_EXTRACT_:
Renamed "The Heart Throbs" and going simply by Antonio and Romeo respectively, they made their WWE debut on the April 18, 2005 episode of Raw, losing to World Tag Team Champions William Regal and Tajiri. They participated in a tag-team turmoil match for the World Tag Team Championship at Backlash 2005, but were defeated once again.

The Heart Throbs mainly appeared on the Raw B-show, Heat. They had short-lived feuds with Eugene and William Regal, The Hurricane and Rosey, and Val Venis and Viscera. In 2006, the Heart Throbs gained a great deal of fan reaction and began entertaining the crowd by bringing two "hot chicks" into the ring and getting them to dance. During a WWE Unlimited webcast the Heart Throbs were sitting with the fans and they ended up being on its "Kiss Cam" segment, each kissing a girl sitting near them.

Both Thomas and Roselli were released by WWE on February 10, 2006.

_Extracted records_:
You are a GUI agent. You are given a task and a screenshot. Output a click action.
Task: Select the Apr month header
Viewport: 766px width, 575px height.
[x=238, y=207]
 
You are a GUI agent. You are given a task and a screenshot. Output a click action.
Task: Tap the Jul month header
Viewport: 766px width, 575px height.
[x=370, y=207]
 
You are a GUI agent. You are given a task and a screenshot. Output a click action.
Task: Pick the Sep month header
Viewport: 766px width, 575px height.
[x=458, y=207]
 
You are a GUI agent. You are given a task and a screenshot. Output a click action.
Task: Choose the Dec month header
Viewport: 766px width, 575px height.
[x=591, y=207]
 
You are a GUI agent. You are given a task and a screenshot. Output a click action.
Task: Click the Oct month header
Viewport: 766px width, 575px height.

_JOB_:
Decide whether each statement agrees with the Heart Throbs text, and back each yes or no with the exact words that settle it: (a) The Heart Throbs won their WWE debut match on Raw. (b) The Heart Throbs appeared mostly on Heat. (c) Thomas and Roselli were released by WWE on different dates.

_TASK SOLUTION_:
(a) No: "losing to World Tag Team Champions William Regal and Tajiri."
(b) Yes: "The Heart Throbs mainly appeared on the Raw B-show, Heat."
(c) No: "Both Thomas and Roselli were released by WWE on February 10, 2006."